A última manhã de atividades do Fórum Social Mundial foi um momento de sintonia entre as vozes diaspóricas e os discursos locais. Reunidos na tenda quatro, estudantes, jornalistas, professores e ativistas de movimentos sociais de diferentes países abordaram as relações étnico-raciais na Assembléia de Convergência da Reunificação da África com a Diáspora e os Povos de Descendência Africana.
Conduzindo a mesa composta por representantes da França, Brasil e Senegal, o professor senegalês M. Djibril Gningue abriu espaço para o relato de experiências sobre a construção das relações raciais nesses países. Ouvidas atenciosamente pelo público e traduzidas por estudantes de letras da Universidade Cheik Anta Diop, as falas traçaram um pequeno painel das estratégias de luta pelo reconhecimento e valorização do homem e saberes africanos.
Representante brasileiro, Iedo Ferreira relatou sua longa militância em prol da reparação dos inegáveis danos sofridos pelos africanos que ingressaram no país na condição de escravo e que continuam atuando sobre os afro-descendentes. Aos 78 anos, o militante brasileiro propôs a criação de uma teoria para a libertação dos povos da África e da Diáspora, tendo como eixos os conceitos de reparação, panafricanismo e diáspora. Ferreira convocou os mais jovens a investirem nessa causa que se mantém atual quando se observa as desigualdades estabelecidas entre negros e brancos na sociedade “mestiça” brasileira. Ele destacou ainda a importância das mulheres na luta em favor da igualdade e da humanidade.
Integrante de uma ONG francesa, Carrie Marias ressaltou a necessidade de construção de ações e políticas afirmativas que auxiliem no combate ao racismo e fortaleçam a criação de organizações não-governamentais africanas, frisando a emergência de entidades lideradas por mulheres senegalesas.
O ponto alto da Assembléia de Convergência do Eixo Diáspora foi a exposição dos senegaleses que colocaram na mesa as discussões sobre o processo histórico do país e as questões locais derivadas das relações entre diferentes etnias. Implicada com a questão étnica, o conflito de Casamance, travado desde 1998, foi um dos temas discutidos. A animosidade entre os grupos étnicos na região ao sul do Senegal que disputam este território foi motivo de reflexão, pois consiste em uma exceção no contexto de relações pacíficas travadas entre peuls, sereres, diolas e outros grupos étnicos existentes no país.

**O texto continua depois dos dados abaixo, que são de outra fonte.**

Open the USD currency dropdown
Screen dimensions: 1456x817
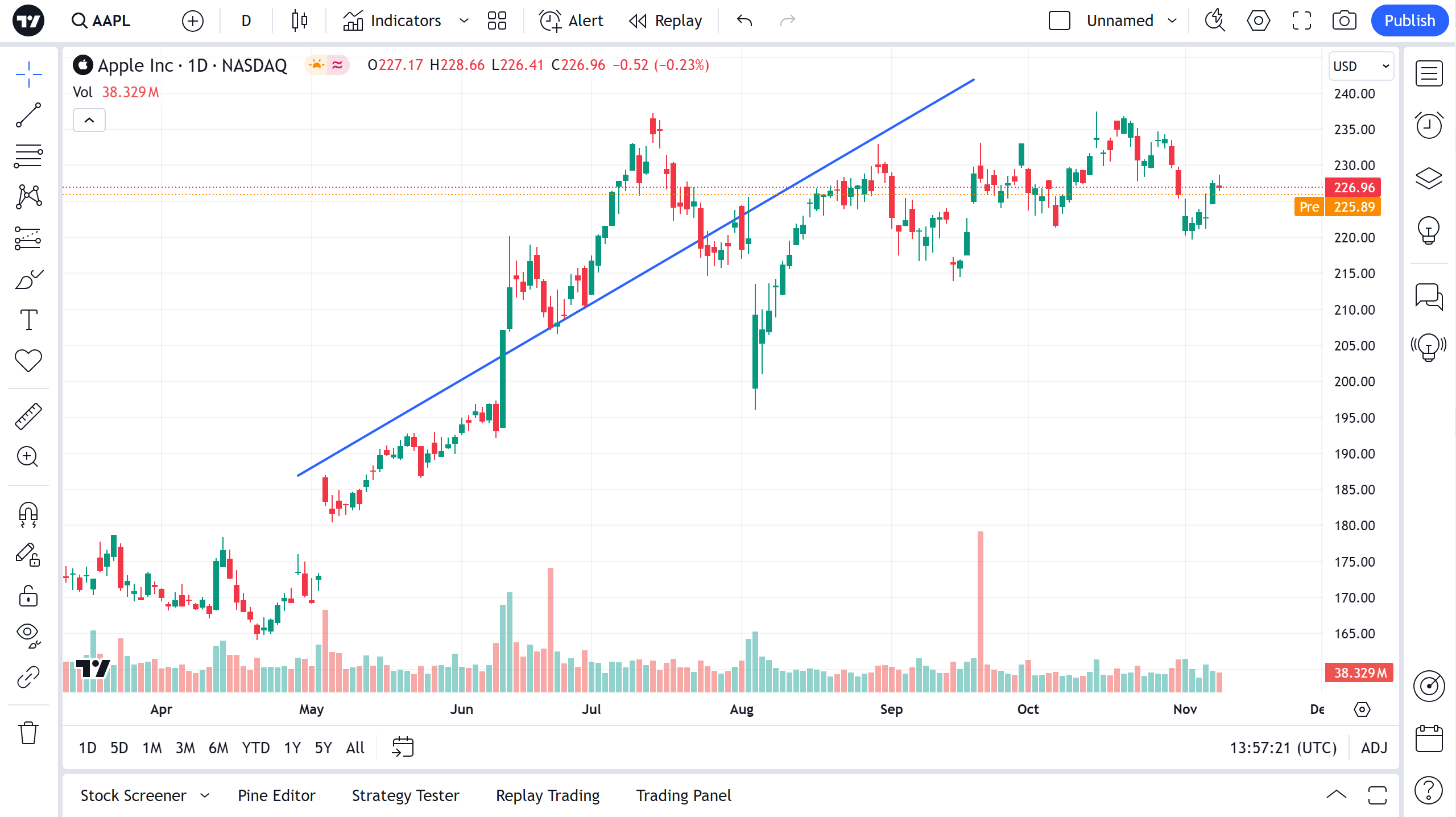pyautogui.click(x=1360, y=66)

Figuras atuantes na dissolução do conflito tiveram suas ações destacadas e valorizadas como parte do processo de amadurecimento dos cidadãos senegaleses. Um dos homenageados, o professor Samba discursou com entusiasmo, denunciando a ausência de vontade política do governo senegalês para a resolução do conflito e destacando o esforço da comunidade local para a conquista da paz na região.
Professor em instituições locais, Ibrahima Souané fez uma fala pautada por questionamentos sobre o modelo de educação adotado no país. Acima de tudo, ele considerou a perda de conteúdo dos atuais currículos que diminuem a importância de saberes locais, forjados pela tradição e experiência do homem senegalês e por isso, é de grande importância para a construção de identidade das novas gerações.
O professor Souané enfatizou a cultura como fonte para a resolução dos problemas dos povos africanos e da diáspora. As provocações do educador mexeram com os estudantes da platéia e, certamente, ajudaram a deslocar o olhar de todos para formas de educar e pensar que garantam maior empoderamento dos negros em África e na diáspora.